東京都教職員研修センターの調査(1997年)によると、1995年頃までは「幼児期は発達的に見て人間関係が未熟な段階なので、幼児間のトラブルも発達には必要な経験であり、小学生および中学生の時期に見られるようないじめはない」と考えられていました。

しかし、この調査の結果、約6割の幼児が「いじめられたことがある」と回答したことで、「幼児期にもいじめがある」と認識されたのです。

幼児期のいじめ
  • 暴力を振るう
  • 仲間外れにする
  • 悪口を言う
  • 物を隠す

 
幼児期は身体面・言語面での発達の個人差が大きいため、入園して半年が過ぎたあたりから、子どもたちのあいだには力関係が発生します。とはいえ、「幼児期の子どもは成長著しいので、優位な立場に立つ幼児が短期間で交代することも多く、『いじめっ子』と『いじめられっ子』が頻繁に入れ替わることもよくある」とのこと。

また児童精神科医の故・佐々木正美氏も「幼児期にもいじめはある」と述べています。そして、子どものまわりで「いじめ」が発覚したら、第一に「親子関係を見直すべき」だとしています。詳しくは後述しますが、子どものいじめは「親の関わり」が大きく関係しているのです。

いじめの低年齢化3

いじめのピークは小学2年生!

小学校に入学すると、いじめ問題はさらに深刻化してきます。文部科学省の調査によると、2020年度にいじめ認知件数が一番多かったのは小学2年生(84,298件)で、小学1年生(81,746件)、小学3年生(78,586件)と続きます。ちなみに2009年度までは、中学1年生のいじめ認知件数が最多でした。約10年で「いじめのピーク」が低年齢化しているのは、なぜなのでしょう?

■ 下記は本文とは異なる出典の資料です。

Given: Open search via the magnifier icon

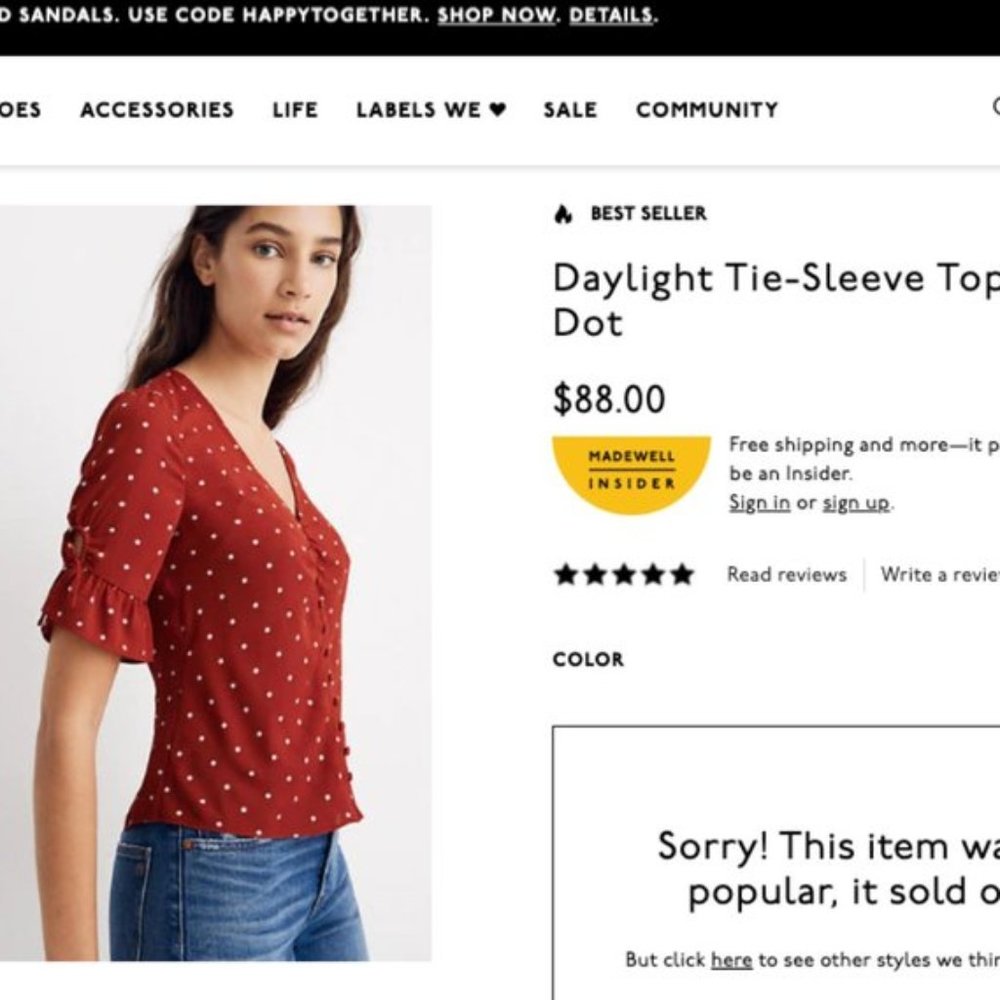Looking at the screenshot, I should pos(995,107).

『不登校新聞』編集長の石井志昂氏は、その理由をふたつ挙げています。ひとつは、「学校側が軽微ないじめも報告するようになったから」。前述したように、2016年度から文部科学省の「いじめ調査の定義」が変わったため、それまでは「悪ふざけ・冷やかし」ととらえられていた事例なども報告の対象となったのです。

そしてもうひとつの理由は「子どもたちのストレスが増加したから」。不登校の子どもたちを長年見てきた「フリースペースたまりば」代表の西野博之氏は、子どもたちのストレスの原因を「子どもを追い詰めるほどの早期教育」だと分析しています。

親が子育ての完璧さを求め、その成果を子ども自身に対して要求する。大人が不安だから、子どもは大人に弱音を吐き出せず、つらい感情も抱えこんでてしまう。そしてストレスのはけ口は自分より弱い子どもにぶつける。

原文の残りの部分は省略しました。